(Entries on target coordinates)
------------------------------
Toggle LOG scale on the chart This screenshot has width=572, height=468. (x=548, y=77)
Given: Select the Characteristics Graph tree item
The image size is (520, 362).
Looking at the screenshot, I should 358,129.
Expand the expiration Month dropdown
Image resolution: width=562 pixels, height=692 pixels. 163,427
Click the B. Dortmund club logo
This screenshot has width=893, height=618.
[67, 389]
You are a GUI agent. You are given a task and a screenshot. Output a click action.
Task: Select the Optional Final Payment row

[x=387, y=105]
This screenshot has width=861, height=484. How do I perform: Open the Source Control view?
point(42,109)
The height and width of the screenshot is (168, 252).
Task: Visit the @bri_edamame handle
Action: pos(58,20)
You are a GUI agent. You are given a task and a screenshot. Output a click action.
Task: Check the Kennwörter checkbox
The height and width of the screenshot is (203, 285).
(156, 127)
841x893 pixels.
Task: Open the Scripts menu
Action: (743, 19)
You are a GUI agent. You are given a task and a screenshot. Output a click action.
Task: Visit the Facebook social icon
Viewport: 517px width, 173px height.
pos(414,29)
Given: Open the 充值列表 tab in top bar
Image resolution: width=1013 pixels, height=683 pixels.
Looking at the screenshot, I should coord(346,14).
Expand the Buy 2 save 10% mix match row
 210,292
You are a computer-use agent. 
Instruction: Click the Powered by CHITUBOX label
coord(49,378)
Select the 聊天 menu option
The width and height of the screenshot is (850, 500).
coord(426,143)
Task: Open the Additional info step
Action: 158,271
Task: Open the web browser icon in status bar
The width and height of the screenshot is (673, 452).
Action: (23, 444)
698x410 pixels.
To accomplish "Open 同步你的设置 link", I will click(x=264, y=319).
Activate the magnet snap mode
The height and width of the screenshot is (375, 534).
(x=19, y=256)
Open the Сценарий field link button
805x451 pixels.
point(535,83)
------------------------------
● Exercise description
Edit the lines above so that each "GUI agent" becomes "interface agent", and leave everything else unchanged.

● Answer
Toggle LOG scale on the chart This screenshot has width=572, height=468. (x=548, y=77)
Given: Select the Characteristics Graph tree item
The image size is (520, 362).
Looking at the screenshot, I should 358,129.
Expand the expiration Month dropdown
Image resolution: width=562 pixels, height=692 pixels. 163,427
Click the B. Dortmund club logo
This screenshot has width=893, height=618.
[67, 389]
You are a interface agent. You are given a task and a screenshot. Output a click action.
Task: Select the Optional Final Payment row

[x=387, y=105]
This screenshot has width=861, height=484. How do I perform: Open the Source Control view?
point(42,109)
The height and width of the screenshot is (168, 252).
Task: Visit the @bri_edamame handle
Action: pos(58,20)
You are a interface agent. You are given a task and a screenshot. Output a click action.
Task: Check the Kennwörter checkbox
The height and width of the screenshot is (203, 285).
(156, 127)
841x893 pixels.
Task: Open the Scripts menu
Action: (743, 19)
You are a interface agent. You are given a task and a screenshot. Output a click action.
Task: Visit the Facebook social icon
Viewport: 517px width, 173px height.
pos(414,29)
Given: Open the 充值列表 tab in top bar
Image resolution: width=1013 pixels, height=683 pixels.
Looking at the screenshot, I should coord(346,14).
Expand the Buy 2 save 10% mix match row
 210,292
You are a computer-use agent. 
Instruction: Click the Powered by CHITUBOX label
coord(49,378)
Select the 聊天 menu option
The width and height of the screenshot is (850, 500).
coord(426,143)
Task: Open the Additional info step
Action: 158,271
Task: Open the web browser icon in status bar
The width and height of the screenshot is (673, 452).
Action: (23, 444)
698x410 pixels.
To accomplish "Open 同步你的设置 link", I will click(x=264, y=319).
Activate the magnet snap mode
The height and width of the screenshot is (375, 534).
(x=19, y=256)
Open the Сценарий field link button
805x451 pixels.
point(535,83)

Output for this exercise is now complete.